The law is one of the most divisive decisions of Lula’s two terms in office, with the president coming under intense pressure from environmental groups and the powerful agricultural lobby.
Marcelo Furtado, Greenpeace’s campaigns manager in Brazil, said the approval showed that Brazil’s policy on global warming was contradictory.
“On one hand Brazil is setting targets for the reduction of carbon emissions and on the other opening up more areas for deforestation,” Furtado said.
Brazil’s government says more than 1 million people will benefit from the law, which covers 67.4 million hectares of land, an area roughly the size of France. It believes the law will reduce violent conflicts by giving people ownership of the land they live on and will make it easier to track down those illegally felling trees.
But environmentalists — who have dubbed it the “land-grabbers bill” — fear the new rules will offer a carte blanche for those wanting to make money by destroying the Amazon.
They say the law effectively provides an amnesty for those who have devastated the Amazon over the last 40 years. Around 20 percent has been lost, according to environmental campaigners, and deforestation globally causes nearly a fifth of greenhouse gas emissions.

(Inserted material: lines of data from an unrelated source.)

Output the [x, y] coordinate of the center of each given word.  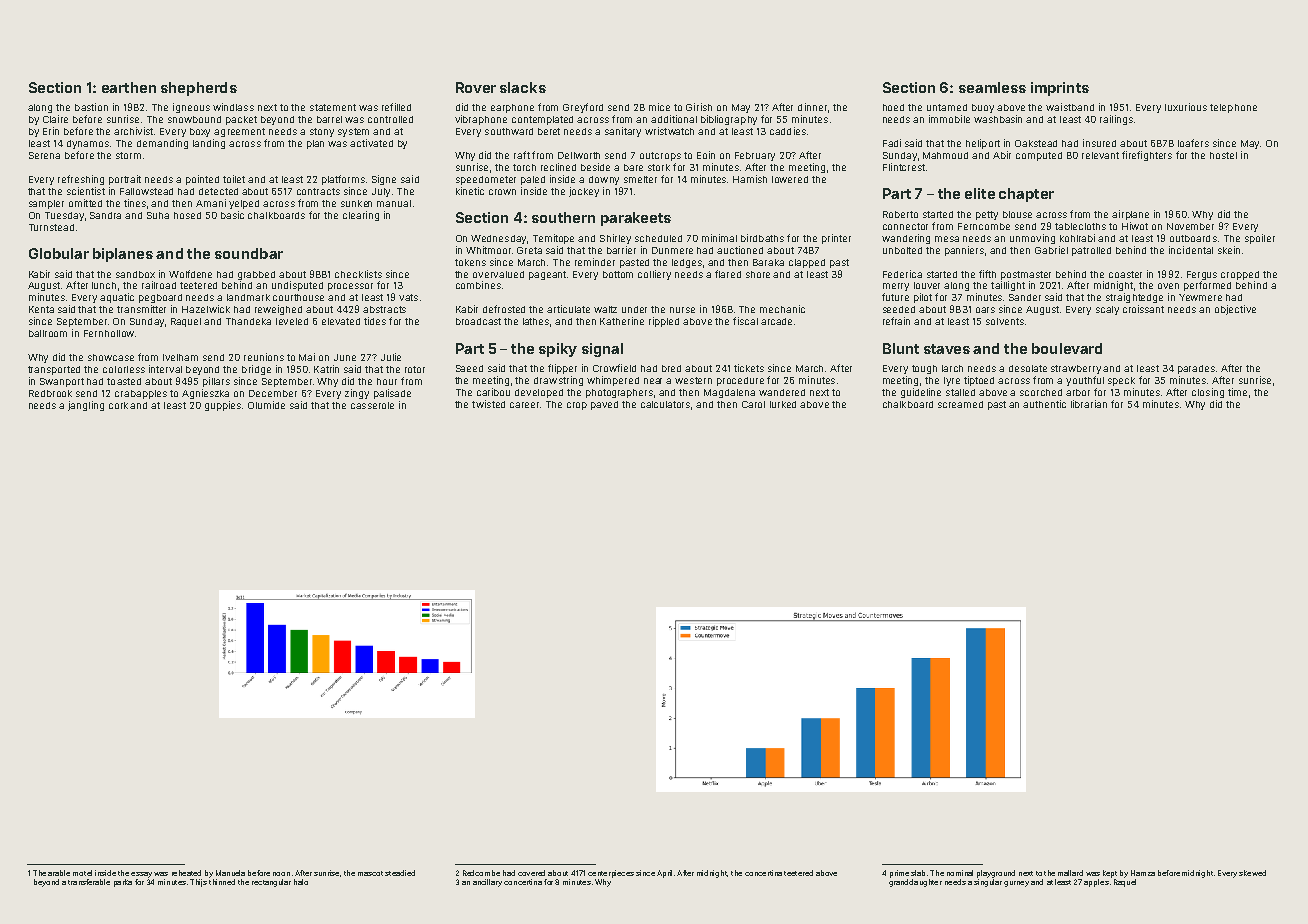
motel [82, 873]
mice [659, 107]
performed [1207, 286]
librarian [1089, 404]
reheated [186, 873]
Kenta [41, 309]
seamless [992, 87]
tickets [749, 368]
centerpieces [611, 874]
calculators [665, 404]
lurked [783, 404]
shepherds [199, 89]
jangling [86, 406]
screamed [960, 404]
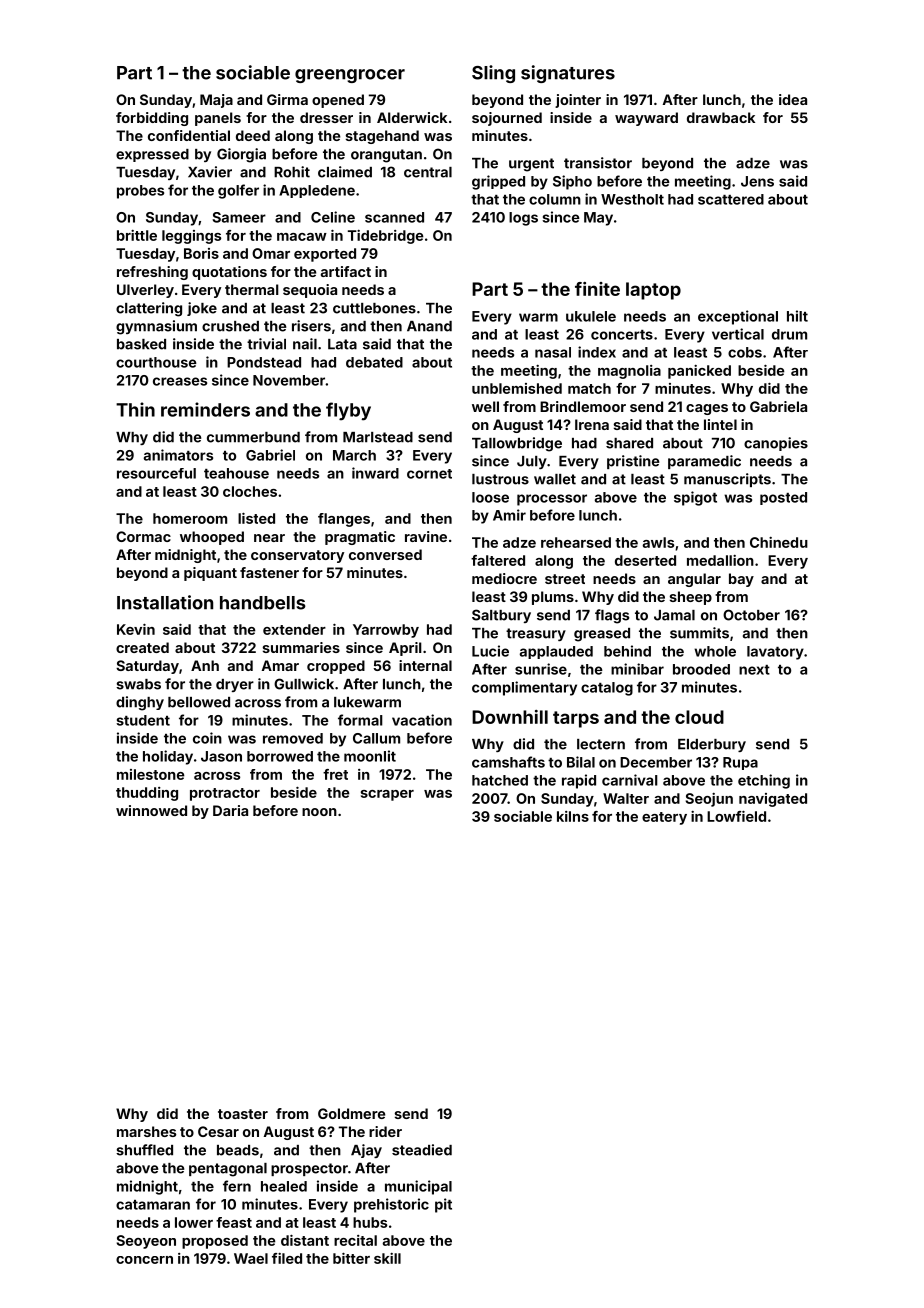 The image size is (924, 1308). I want to click on forbidding, so click(152, 119).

“This measure perpetuates a 19th century practice [of Amazon destruction] instead of taking us towards a new 21st century strategy of sustainable development,” Furtado said.
He said the law — originally intended to benefit impoverished farmers in the Amazon — now benefited wealthy farmers.
The result, he said, was “a law which will not help increase governance [or] social justice but which simply raises the risk of more deforestation.”
Under the new law, small landowners who can prove they occupied lands before December 2004 will be handed small pieces of land for free, while large areas will be sold off at knockdown rates.
The government hopes this will help bring order to a region where land disputes often result in violent clashes and murder.
Human rights groups also criticized the law, saying unscrupulous Amazon ranchers, who often exploit slave labor, stood to gain from the new rules.
Faced with a vocal campaign against the measure, Lula accused “the NGOs [of] ... not telling the truth.”